For commentators, the discussion on Britain has been one of declining global influence for much of the past half-century. In the wake of the financial crisis, many voices can now be heard prophesying a similar fate for the country’s economy in the years to come.
In May 2007, British equities represen-ted 40 per cent of the aggressive portfolio, 42 per cent of the balanced and 35 per cent of the cautious. Bar a couple of temporary blips, these weightings have been reduced during each rebalancing, falling to 26 per cent, 26 per cent and 25 per cent respectively in November this year.
The falls suggest panellists have been reallocating their portfolios towards markets where they see better prospects for growth. While Britain has fallen out of favour, the Asia Pacific region has gone from representing 11 per cent of the aggressive portfolio, 7 per cent of the balanced and 2 per cent of the cautious to 16 per cent, 9 per cent and 4 per cent respectively. There has also been a noticeable increase in allocation towards the so-called “other international equities” across the portfolios.
Chartwell investment research manager and AFI panellist James Davies says: “We are less exposed to the UK than we were a few years ago. We have been moving towards a more globally diversified portfolio.”
The combination of concerns surrounding developed economies and strong emerging market performance has seen assets in emerging market products swell significantly and caused the erosion of some of the domestic bias that characterised portfolio construction in the past. What many inv-estors are doing is not moving wholesale into emerging markets but reflecting the growing presence of these markets in the global economy better in their portfolios.

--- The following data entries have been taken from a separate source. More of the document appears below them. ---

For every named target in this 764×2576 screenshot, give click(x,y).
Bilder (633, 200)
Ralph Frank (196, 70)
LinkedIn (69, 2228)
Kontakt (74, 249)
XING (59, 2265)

With the allocation towards Britain in the AFI portfolios seemingly heading towards 20 per cent, a 50 per cent reduction from 2007, there are notes of caution.
Hargreaves Lansdown investment manager Ben Yearsley says: “The scale of the move surprises me. People have been moving away from the UK but I would expect the move to be more like 40 per cent to 35 per cent over that timeframe. It looks like chasing returns.”
Although the financial crisis has sharpened the focus onto strongly growing emerging economies and away from languishing developed markets, optimism must be constrained by a robust risk analysis.
Few would now argue against allowing China having a place in an investment portfolio. Equally few, however, can reasonably suggest that investing in the country comes without risk. Over 2008, Britain’s FTSE 100 index had its worst year on record, falling by 31.3 per cent, whereas the Shanghai Stock Exchange ended the year 65.2 per cent down.
The falls did not undermine the case for investing in the country but it was a stark reminder that there are no one-way bets.